Q: Help! I have pre-flight jitters. I’ve only flown on one other occasion, and I spent the whole time nervous and convinced I was going to die. Now I have to fly again in five days, and I don’t know how to relax.
– Terri Weimer, Athens, Ohio
A: There’s every reason to be terrified of air travel these days. Planes are dropping out of the skies for the strangest reasons.
Take last year’s crash of Swissair Flight 111 off Nova Scotia, Canada. Some reports blame the in-flight entertainment system on the catastrophe. Or the December downing of Thai Flight 261, which may have been caused by, of all things, a mobile phone. Investigators suspect that the wireless device may have interfered with the aircraft’s critical altitude-adjustment equipment during landing.
Even if your flight goes without a hitch, as most of them do, you’re still far from safe. The passenger next to you is more likely than ever to throw a mid-air temper tantrum — it’s called “air rage” in the business — sending you to the emergency room after you arrive. That’s what happened to US Airways flight attendant Renee Sheffer, who was assaulted by passenger Dean Trammel. Her assailant was convicted earlier this year in a Baltimore court and is awaiting sentencing. By some accounts, air rage incidents have shot up by more than 400 percent during the last two years.

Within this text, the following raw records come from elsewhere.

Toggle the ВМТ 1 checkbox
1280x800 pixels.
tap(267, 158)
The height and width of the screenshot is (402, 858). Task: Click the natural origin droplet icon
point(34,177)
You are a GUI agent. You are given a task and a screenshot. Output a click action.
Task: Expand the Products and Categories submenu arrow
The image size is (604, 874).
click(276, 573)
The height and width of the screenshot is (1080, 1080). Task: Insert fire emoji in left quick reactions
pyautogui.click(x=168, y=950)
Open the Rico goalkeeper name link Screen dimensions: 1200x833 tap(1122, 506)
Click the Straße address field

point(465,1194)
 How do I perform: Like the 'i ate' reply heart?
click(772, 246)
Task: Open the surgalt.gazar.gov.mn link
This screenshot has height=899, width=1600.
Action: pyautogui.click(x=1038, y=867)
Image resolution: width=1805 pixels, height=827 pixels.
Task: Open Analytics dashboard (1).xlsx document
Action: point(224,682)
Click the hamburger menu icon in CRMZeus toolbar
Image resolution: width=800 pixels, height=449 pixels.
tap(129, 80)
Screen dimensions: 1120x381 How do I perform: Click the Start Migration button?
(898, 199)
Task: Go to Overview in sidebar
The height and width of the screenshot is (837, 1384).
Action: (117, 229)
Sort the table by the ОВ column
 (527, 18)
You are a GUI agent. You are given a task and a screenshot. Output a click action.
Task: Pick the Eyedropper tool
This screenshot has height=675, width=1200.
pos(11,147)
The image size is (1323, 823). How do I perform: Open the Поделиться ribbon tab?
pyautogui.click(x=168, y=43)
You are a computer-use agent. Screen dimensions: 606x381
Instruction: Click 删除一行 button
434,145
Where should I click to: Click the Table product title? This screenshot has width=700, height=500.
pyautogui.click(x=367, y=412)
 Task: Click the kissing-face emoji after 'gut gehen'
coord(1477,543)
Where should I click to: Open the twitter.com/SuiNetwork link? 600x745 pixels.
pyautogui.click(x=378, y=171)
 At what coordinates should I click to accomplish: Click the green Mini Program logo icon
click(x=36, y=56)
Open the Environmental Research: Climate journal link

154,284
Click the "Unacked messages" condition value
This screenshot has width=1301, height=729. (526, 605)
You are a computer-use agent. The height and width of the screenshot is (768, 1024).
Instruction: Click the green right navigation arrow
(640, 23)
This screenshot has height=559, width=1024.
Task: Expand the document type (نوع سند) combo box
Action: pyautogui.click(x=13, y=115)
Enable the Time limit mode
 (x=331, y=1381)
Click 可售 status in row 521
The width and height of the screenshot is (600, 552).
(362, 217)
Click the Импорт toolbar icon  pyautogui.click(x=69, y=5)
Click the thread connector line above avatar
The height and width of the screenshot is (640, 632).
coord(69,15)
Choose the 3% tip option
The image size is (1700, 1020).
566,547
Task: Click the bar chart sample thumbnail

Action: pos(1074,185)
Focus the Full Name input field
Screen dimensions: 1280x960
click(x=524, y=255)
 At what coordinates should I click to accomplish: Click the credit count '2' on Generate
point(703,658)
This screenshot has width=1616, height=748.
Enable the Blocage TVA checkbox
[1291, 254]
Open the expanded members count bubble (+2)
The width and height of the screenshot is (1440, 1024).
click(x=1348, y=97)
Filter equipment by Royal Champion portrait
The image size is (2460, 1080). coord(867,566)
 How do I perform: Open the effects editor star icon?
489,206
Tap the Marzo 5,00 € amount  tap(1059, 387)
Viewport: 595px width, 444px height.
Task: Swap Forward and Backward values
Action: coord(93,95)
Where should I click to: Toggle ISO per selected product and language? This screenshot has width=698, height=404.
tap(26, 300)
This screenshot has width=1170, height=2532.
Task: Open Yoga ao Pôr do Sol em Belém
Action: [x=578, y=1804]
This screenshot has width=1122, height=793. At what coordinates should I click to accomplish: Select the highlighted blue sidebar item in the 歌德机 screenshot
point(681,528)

Think it’s safer in Europe? Sorry. On a recent trip to Spain, flight attendant Fiona Weir was was beaten over the head with a broken vodka bottle. British pop star Ian Brown got jailed for threatening to cut a crewmember’s hands off. And traveler Elisabeth Elliott (no relation to yours truly) reportedly bit and kicked a flight attendant and assaulted the co-pilot on a British Airways flight after being refused a drink. She went to jail for 15 months.
Don’t panic, Terri. You’re in good company. One-third of us are afflicted with aerophobia, according to a survey commissioned by aircraft manufacturer Boeing.
You’ve got a few choices. First, you could simply not fly. About 25 million Americans outright refuse to get on a plane, and considering all that’s going on, it’s completely understandable.
Second, you could get help. Counseling sessions, such as Tom Bunn’s popular SOAR program, can do the trick. If you don’t want to shell out $95 an hour for a therapist, a videotape might work. One series, called Flying With Confidence is written and produced with commercial airline pilots and covers everything from takeoffs to turbulence. Another well-known tape series is published by the Pegasus Fear of Flying Institute.
Finally, you could self-medicate. Tell yourself that that flying is 33 times safer than driving, according to a University of Michigan study. Order a stiff drink (just one) or take a sedative before your trip.
Then take a deep breath — and board.